━━━━━ EXCERPTED RECORDS ━━━━━

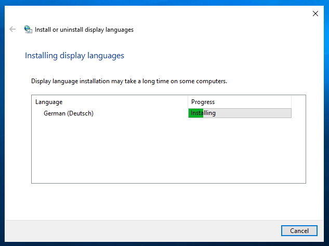Screen dimensions: 329x246
Task: Click the globe display languages icon
Action: point(28,30)

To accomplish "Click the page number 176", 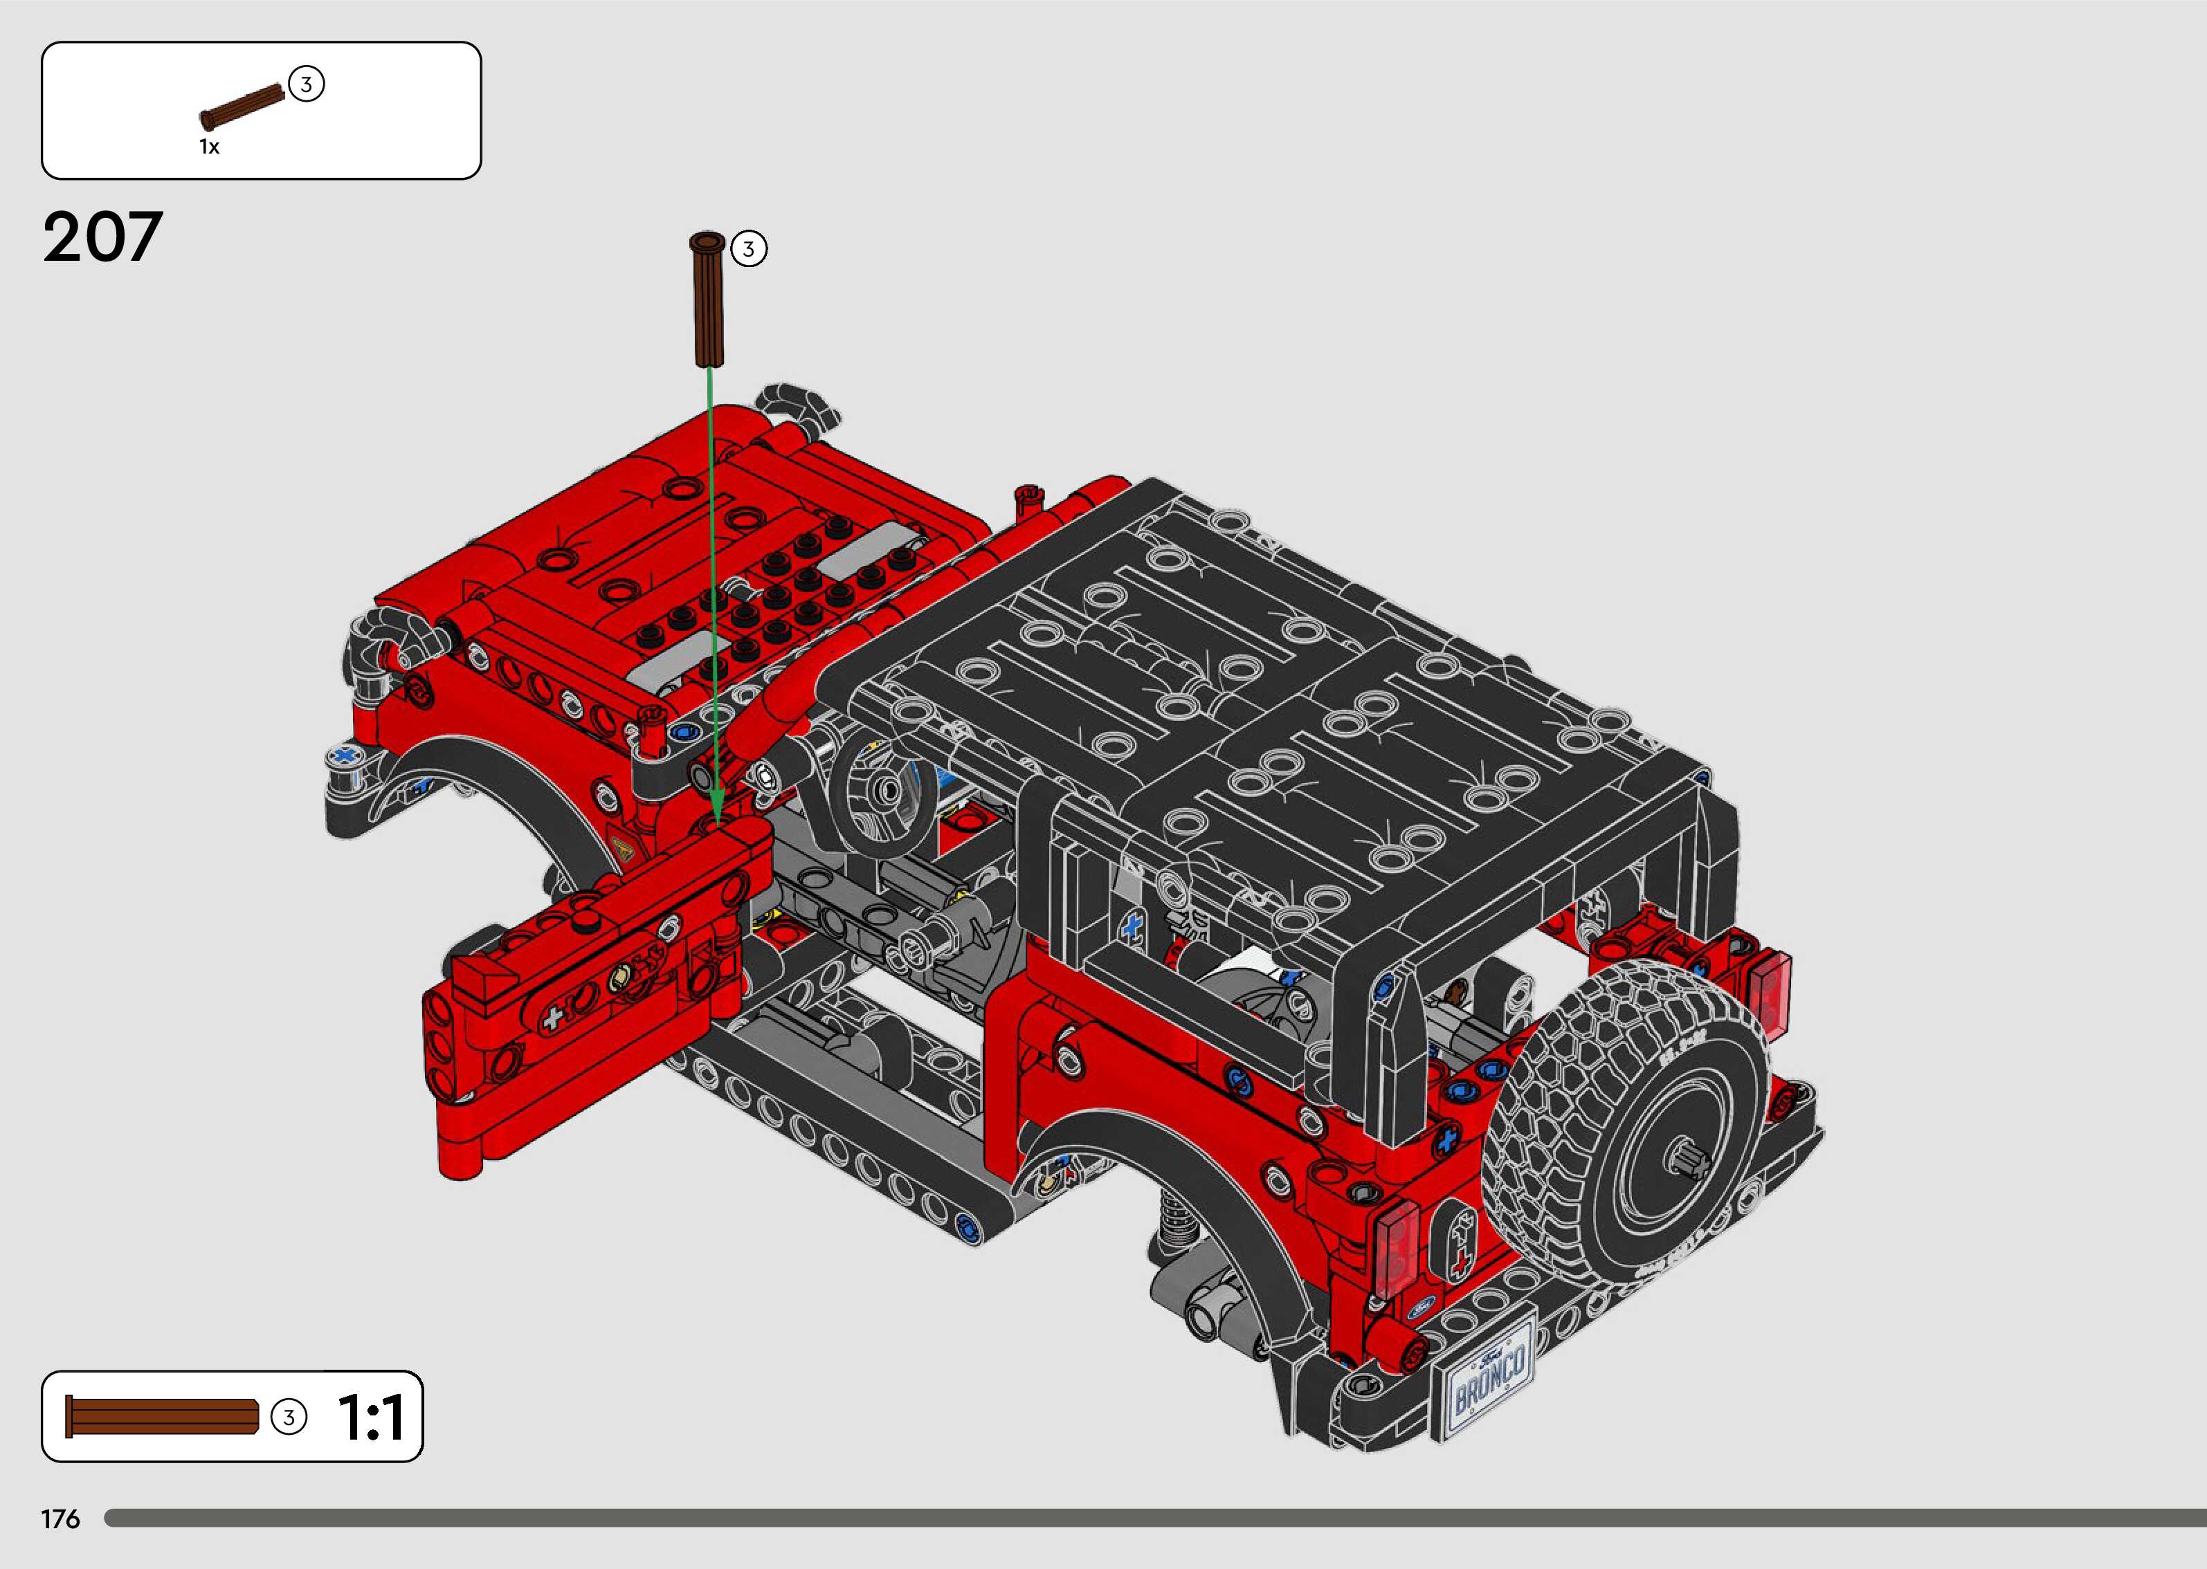I will point(60,1520).
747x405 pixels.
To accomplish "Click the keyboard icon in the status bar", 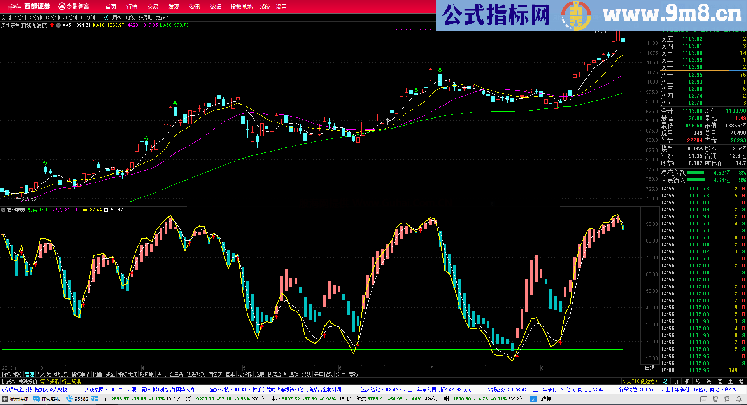I will point(703,399).
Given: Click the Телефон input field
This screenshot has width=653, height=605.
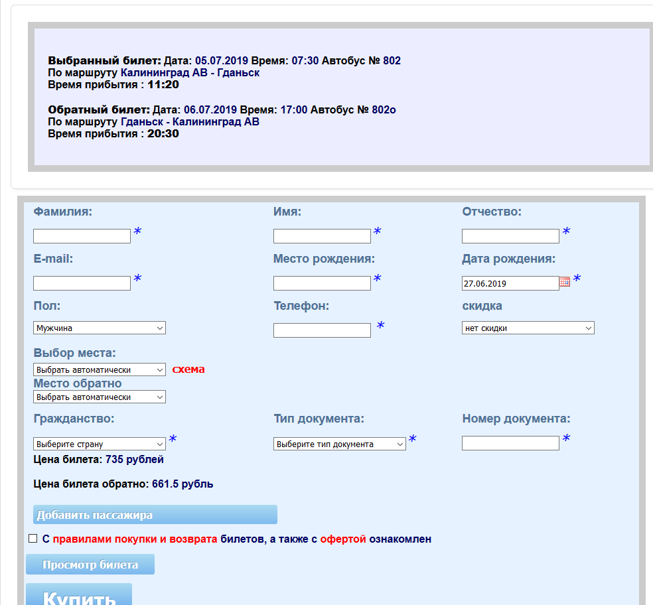Looking at the screenshot, I should coord(322,330).
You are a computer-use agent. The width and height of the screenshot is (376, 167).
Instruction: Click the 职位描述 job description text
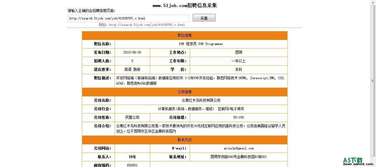(201, 81)
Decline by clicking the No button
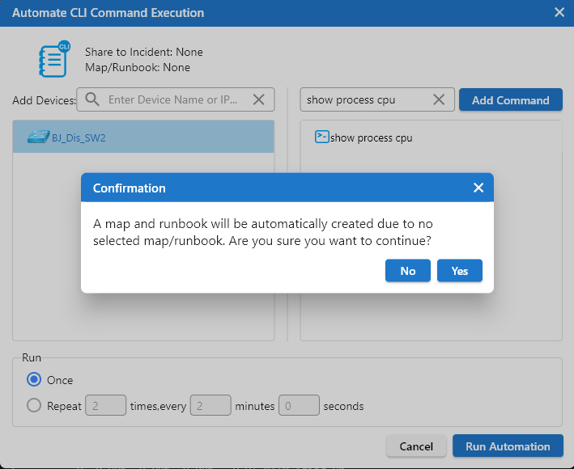The height and width of the screenshot is (469, 574). pyautogui.click(x=408, y=271)
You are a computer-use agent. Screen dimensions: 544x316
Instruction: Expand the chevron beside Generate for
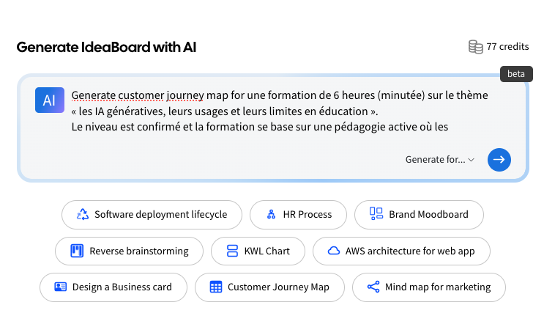tap(472, 160)
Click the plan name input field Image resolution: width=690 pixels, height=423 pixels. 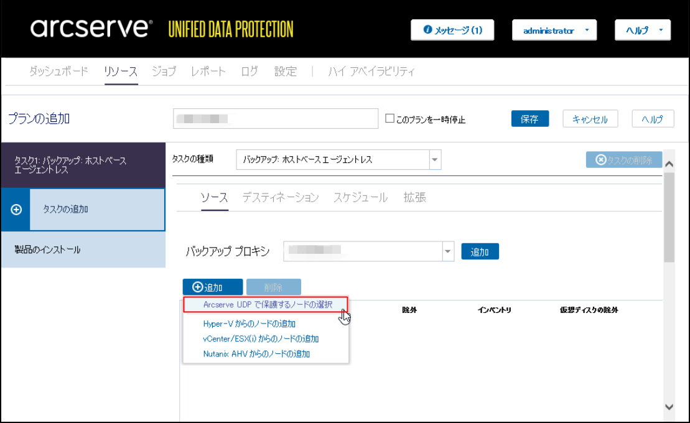(x=276, y=118)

━━━━━

> [TO BE DONE]
Can you pull out the lines starting at the one containing "You are a computer-use agent. The" and ending at the one containing "The height and", reproducing them word for word but leaving out the pictures?

> [COMPLETE RESPONSE]
You are a computer-use agent. The width and height of the screenshot is (376, 167).
Instruction: Click the 职位描述 job description text
(201, 81)
Decline by clicking the No button
The height and width of the screenshot is (469, 574). pyautogui.click(x=408, y=271)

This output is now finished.